* [What you should do]
When copying the listing below, skip every picture and repeat exactly the lines from the first one through the line that contains "The image size is (616, 1336).".

*** Information Section Begins ***

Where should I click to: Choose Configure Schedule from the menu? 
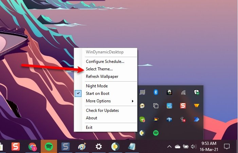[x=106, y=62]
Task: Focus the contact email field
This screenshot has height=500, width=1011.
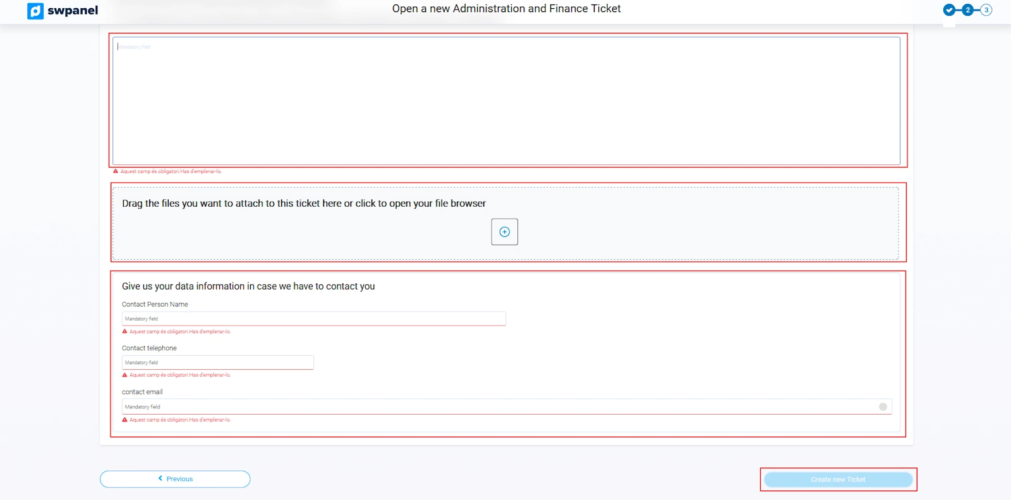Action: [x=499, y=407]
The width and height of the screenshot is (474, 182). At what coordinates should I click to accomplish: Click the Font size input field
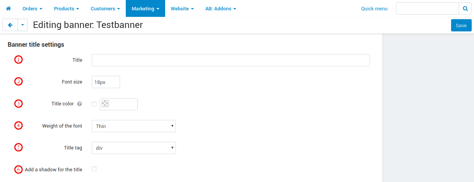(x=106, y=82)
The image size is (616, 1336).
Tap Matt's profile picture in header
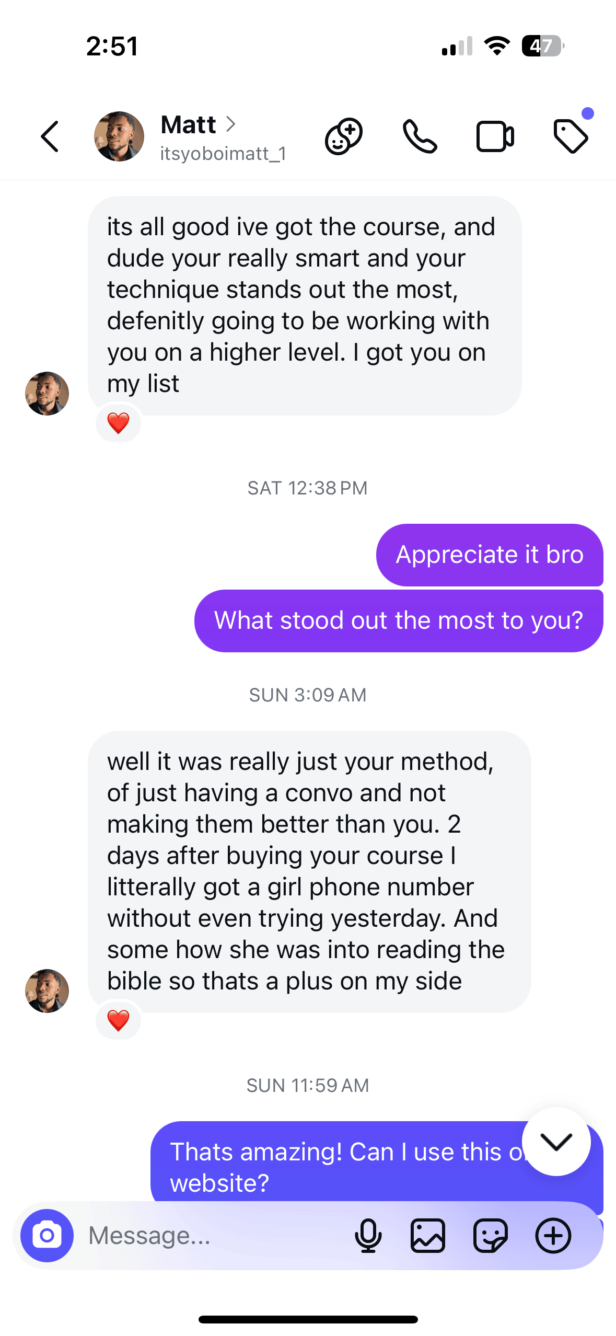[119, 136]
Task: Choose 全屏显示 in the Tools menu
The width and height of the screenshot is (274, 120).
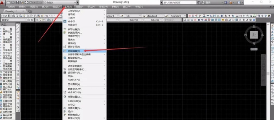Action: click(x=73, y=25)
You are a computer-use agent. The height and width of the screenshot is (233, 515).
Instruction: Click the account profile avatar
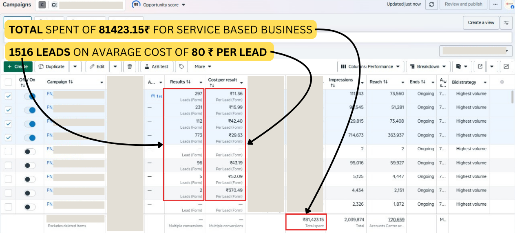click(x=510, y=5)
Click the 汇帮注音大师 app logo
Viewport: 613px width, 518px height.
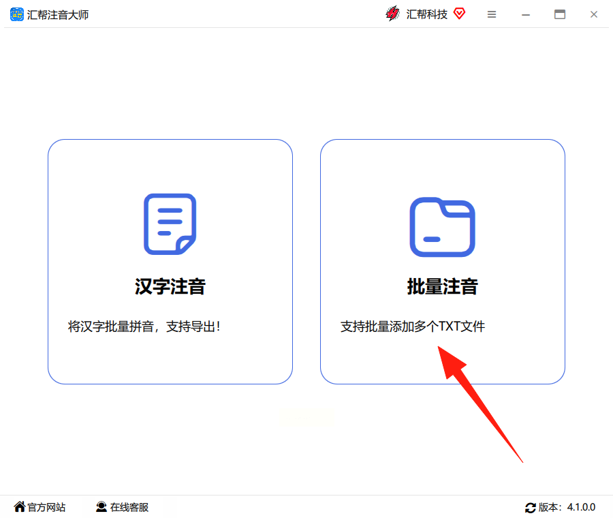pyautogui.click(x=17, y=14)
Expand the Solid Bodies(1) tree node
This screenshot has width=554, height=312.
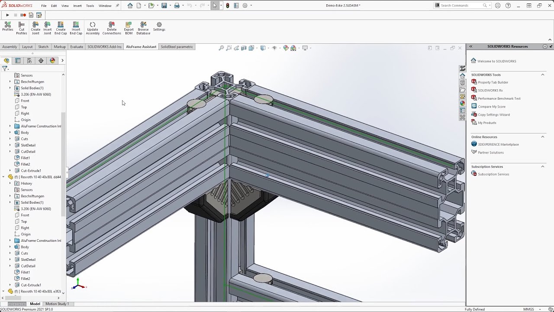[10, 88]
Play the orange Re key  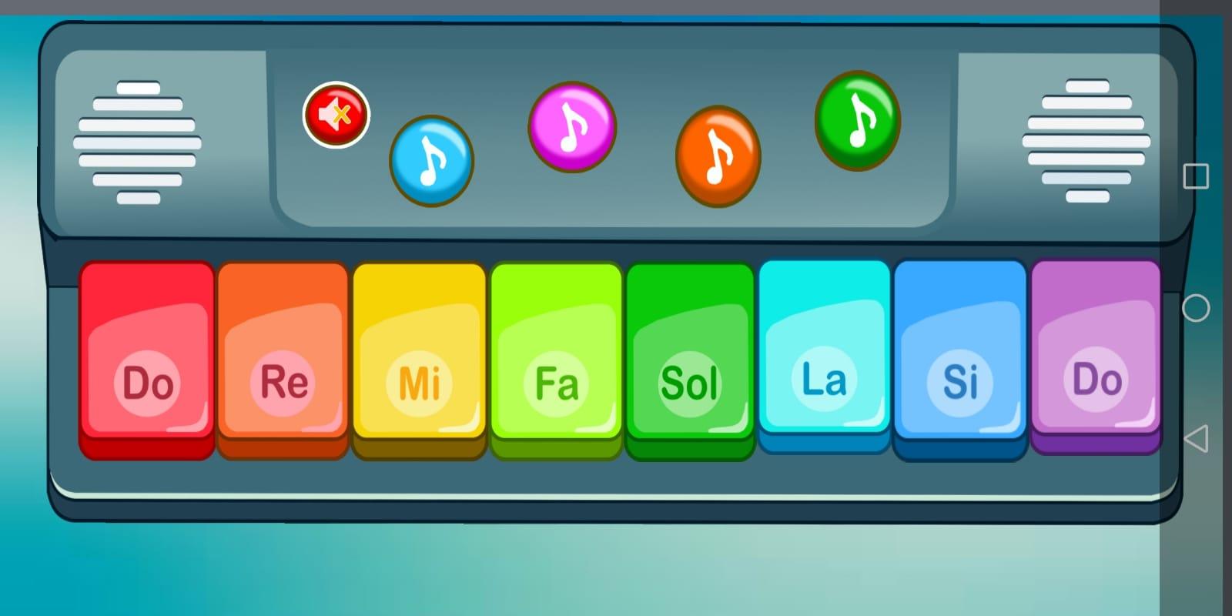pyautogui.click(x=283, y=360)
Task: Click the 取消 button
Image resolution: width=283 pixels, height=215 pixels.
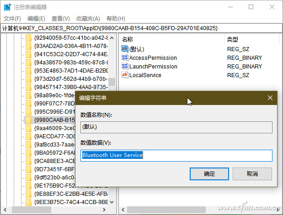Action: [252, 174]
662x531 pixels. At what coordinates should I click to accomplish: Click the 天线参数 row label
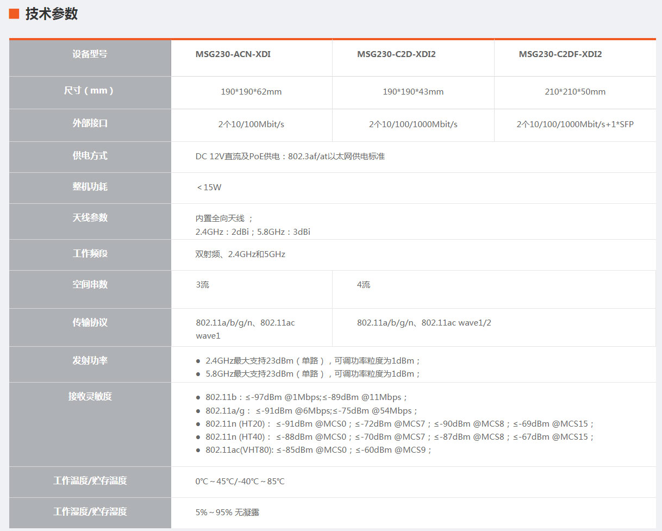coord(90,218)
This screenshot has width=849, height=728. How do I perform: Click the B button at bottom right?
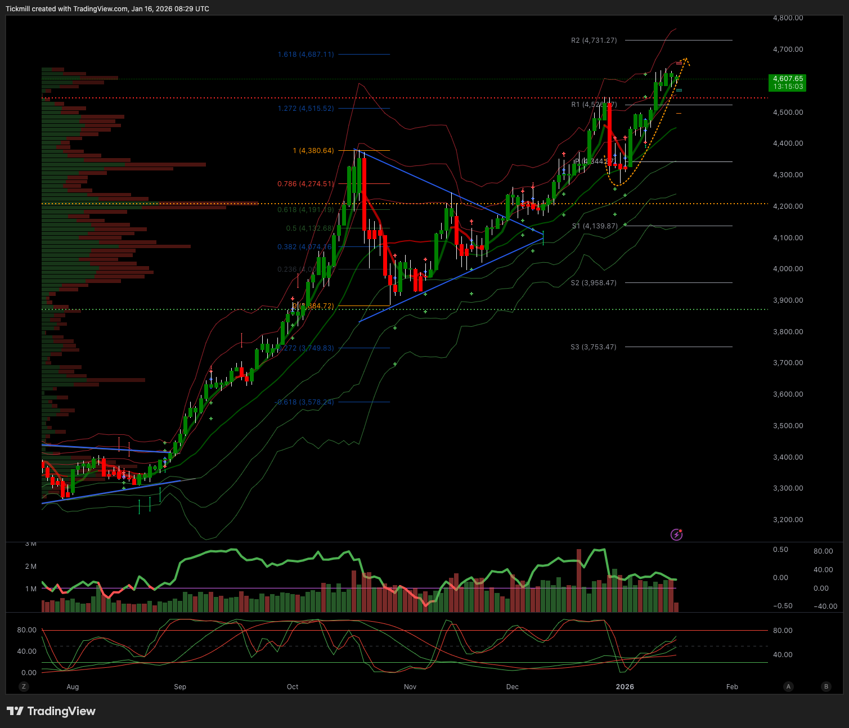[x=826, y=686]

*** Information Section Ends ***

* [Solved problem]
Where should I click to: Choose Configure Schedule from the menu? 
[x=106, y=62]
Task: Focus the contact email field
This screenshot has height=500, width=1011.
Action: [x=499, y=407]
The width and height of the screenshot is (474, 182). At what coordinates should I click to accomplish: Click the Font size input field
(x=106, y=82)
The image size is (616, 1336).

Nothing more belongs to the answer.